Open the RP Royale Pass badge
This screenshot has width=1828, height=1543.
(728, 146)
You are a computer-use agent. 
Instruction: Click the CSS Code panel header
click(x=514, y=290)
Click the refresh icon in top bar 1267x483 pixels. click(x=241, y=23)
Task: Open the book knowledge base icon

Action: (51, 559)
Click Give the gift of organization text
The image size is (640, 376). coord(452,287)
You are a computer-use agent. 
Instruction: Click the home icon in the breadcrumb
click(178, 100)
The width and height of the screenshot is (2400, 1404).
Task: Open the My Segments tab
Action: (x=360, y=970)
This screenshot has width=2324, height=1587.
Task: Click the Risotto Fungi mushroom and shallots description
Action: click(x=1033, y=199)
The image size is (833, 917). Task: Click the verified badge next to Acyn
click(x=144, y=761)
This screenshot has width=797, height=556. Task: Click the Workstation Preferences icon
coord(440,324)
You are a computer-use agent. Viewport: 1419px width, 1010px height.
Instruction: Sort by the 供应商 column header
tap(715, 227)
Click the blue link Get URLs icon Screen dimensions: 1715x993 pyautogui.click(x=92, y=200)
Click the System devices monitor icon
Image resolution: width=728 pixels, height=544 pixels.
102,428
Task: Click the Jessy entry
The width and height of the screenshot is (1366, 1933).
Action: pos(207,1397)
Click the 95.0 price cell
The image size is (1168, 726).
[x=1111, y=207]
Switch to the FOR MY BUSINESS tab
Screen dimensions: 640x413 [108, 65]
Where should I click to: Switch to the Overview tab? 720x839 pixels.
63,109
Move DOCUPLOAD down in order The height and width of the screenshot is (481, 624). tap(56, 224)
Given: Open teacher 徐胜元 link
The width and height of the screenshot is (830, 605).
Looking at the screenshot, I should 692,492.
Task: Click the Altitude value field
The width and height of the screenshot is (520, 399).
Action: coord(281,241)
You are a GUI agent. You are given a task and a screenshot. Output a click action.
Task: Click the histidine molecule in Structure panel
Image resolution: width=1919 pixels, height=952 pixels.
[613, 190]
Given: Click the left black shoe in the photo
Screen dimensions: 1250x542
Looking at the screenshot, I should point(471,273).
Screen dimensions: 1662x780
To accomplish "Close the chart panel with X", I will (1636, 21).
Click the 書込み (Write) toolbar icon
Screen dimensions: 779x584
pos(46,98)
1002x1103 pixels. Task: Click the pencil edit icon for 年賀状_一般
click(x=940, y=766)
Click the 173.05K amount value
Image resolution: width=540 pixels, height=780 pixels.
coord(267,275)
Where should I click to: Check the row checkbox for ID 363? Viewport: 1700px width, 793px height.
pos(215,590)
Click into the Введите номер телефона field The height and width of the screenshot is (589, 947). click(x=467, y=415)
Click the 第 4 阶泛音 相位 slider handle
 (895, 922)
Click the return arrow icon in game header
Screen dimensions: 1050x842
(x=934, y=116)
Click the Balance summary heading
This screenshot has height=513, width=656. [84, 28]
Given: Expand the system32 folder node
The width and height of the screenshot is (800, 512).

**PROBLEM STATEMENT**
Exactly as they appear, retype the lines from the start of the records through the line containing "Screen dimensions: 1662x780".

**REPLY**
Open the RP Royale Pass badge
This screenshot has width=1828, height=1543.
(728, 146)
You are a computer-use agent. 
Instruction: Click the CSS Code panel header
click(x=514, y=290)
Click the refresh icon in top bar 1267x483 pixels. click(x=241, y=23)
Task: Open the book knowledge base icon

Action: (51, 559)
Click Give the gift of organization text
The image size is (640, 376). coord(452,287)
You are a computer-use agent. 
Instruction: Click the home icon in the breadcrumb
click(178, 100)
The width and height of the screenshot is (2400, 1404).
Task: Open the My Segments tab
Action: (x=360, y=970)
This screenshot has width=2324, height=1587.
Task: Click the Risotto Fungi mushroom and shallots description
Action: click(x=1033, y=199)
The image size is (833, 917). Task: Click the verified badge next to Acyn
click(x=144, y=761)
This screenshot has width=797, height=556. Task: Click the Workstation Preferences icon
coord(440,324)
You are a computer-use agent. Viewport: 1419px width, 1010px height.
Instruction: Sort by the 供应商 column header
tap(715, 227)
Click the blue link Get URLs icon Screen dimensions: 1715x993 pyautogui.click(x=92, y=200)
Click the System devices monitor icon
Image resolution: width=728 pixels, height=544 pixels.
102,428
Task: Click the Jessy entry
The width and height of the screenshot is (1366, 1933).
Action: pos(207,1397)
Click the 95.0 price cell
The image size is (1168, 726).
[x=1111, y=207]
Switch to the FOR MY BUSINESS tab
Screen dimensions: 640x413 [108, 65]
Where should I click to: Switch to the Overview tab? 720x839 pixels.
63,109
Move DOCUPLOAD down in order The height and width of the screenshot is (481, 624). tap(56, 224)
Given: Open teacher 徐胜元 link
The width and height of the screenshot is (830, 605).
Looking at the screenshot, I should 692,492.
Task: Click the Altitude value field
The width and height of the screenshot is (520, 399).
Action: coord(281,241)
You are a GUI agent. You are given a task and a screenshot. Output a click action.
Task: Click the histidine molecule in Structure panel
Image resolution: width=1919 pixels, height=952 pixels.
[613, 190]
Given: Click the left black shoe in the photo
Screen dimensions: 1250x542
Looking at the screenshot, I should point(471,273).
Screen dimensions: 1662x780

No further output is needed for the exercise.